=== What is required ===
The required output is the exact run of lines below that opens at the line with "Enter fullscreen preview mode" and closes at the line with "Image resolution: width=1196".

+++ Available data +++

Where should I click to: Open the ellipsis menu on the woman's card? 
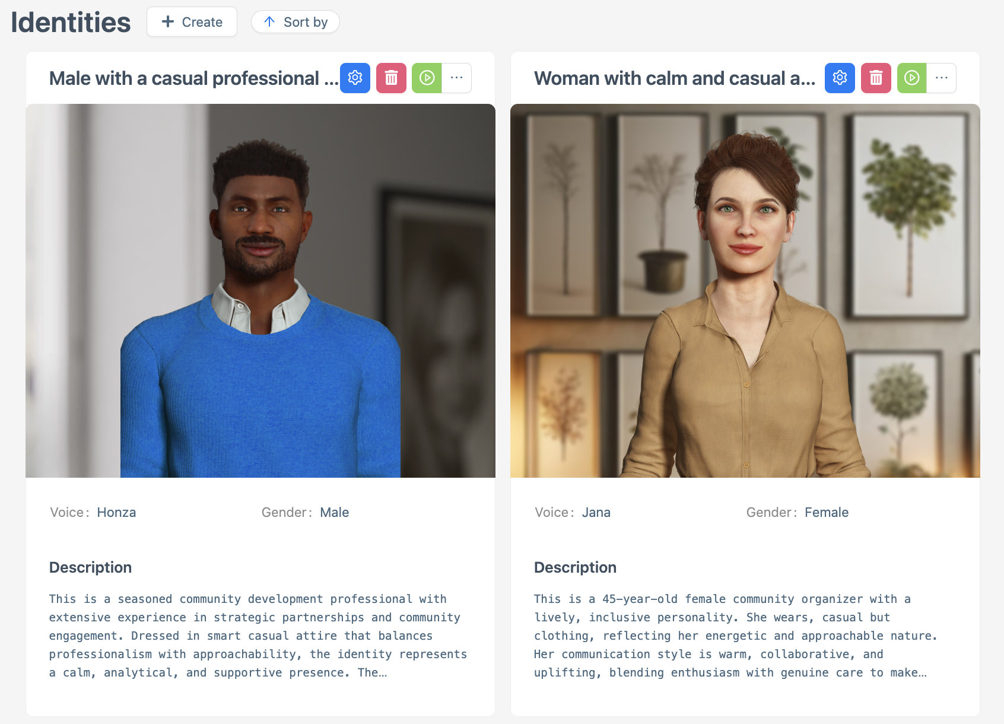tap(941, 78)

+++
+++ Available data +++

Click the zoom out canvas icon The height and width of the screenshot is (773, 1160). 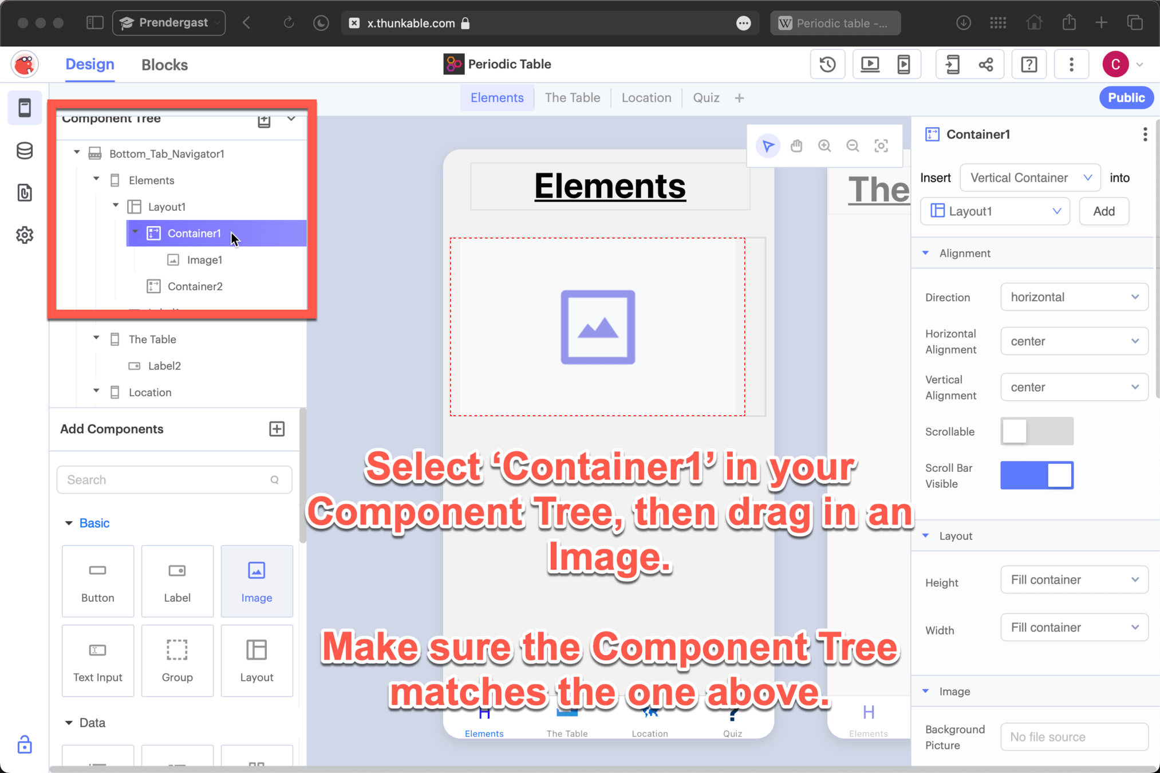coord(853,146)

+++
+++ Available data +++

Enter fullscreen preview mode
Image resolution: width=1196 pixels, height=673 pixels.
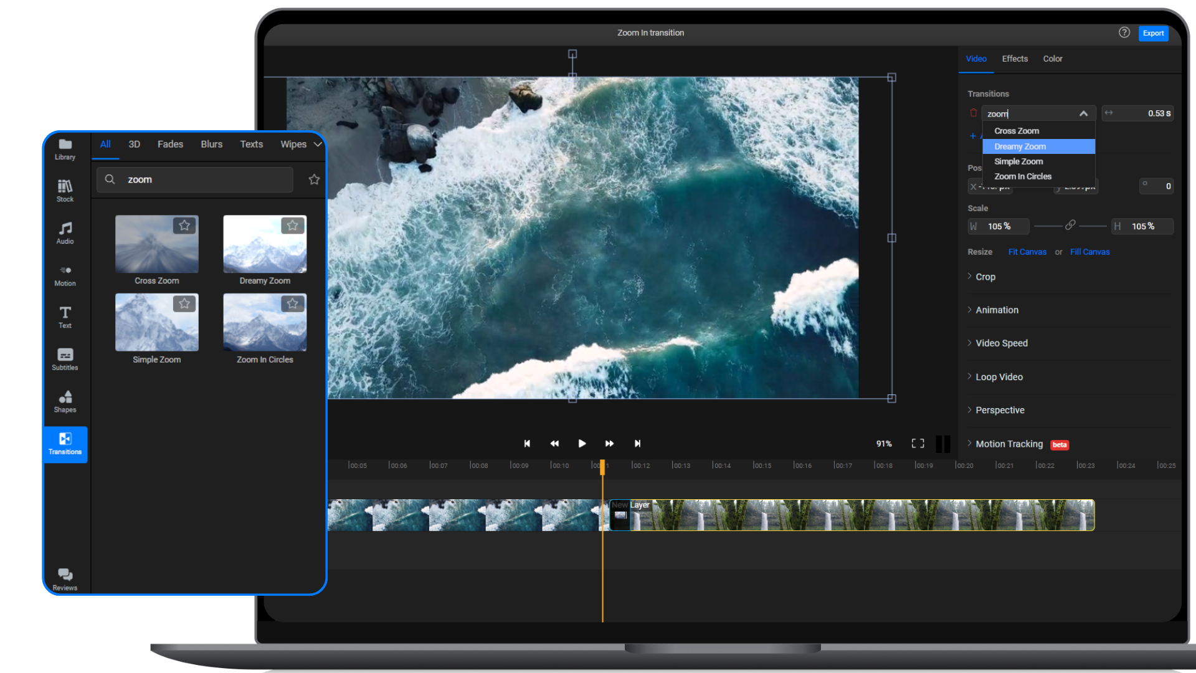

+++

=== Response to the exercise ===
Enter fullscreen preview mode
Image resolution: width=1196 pixels, height=673 pixels.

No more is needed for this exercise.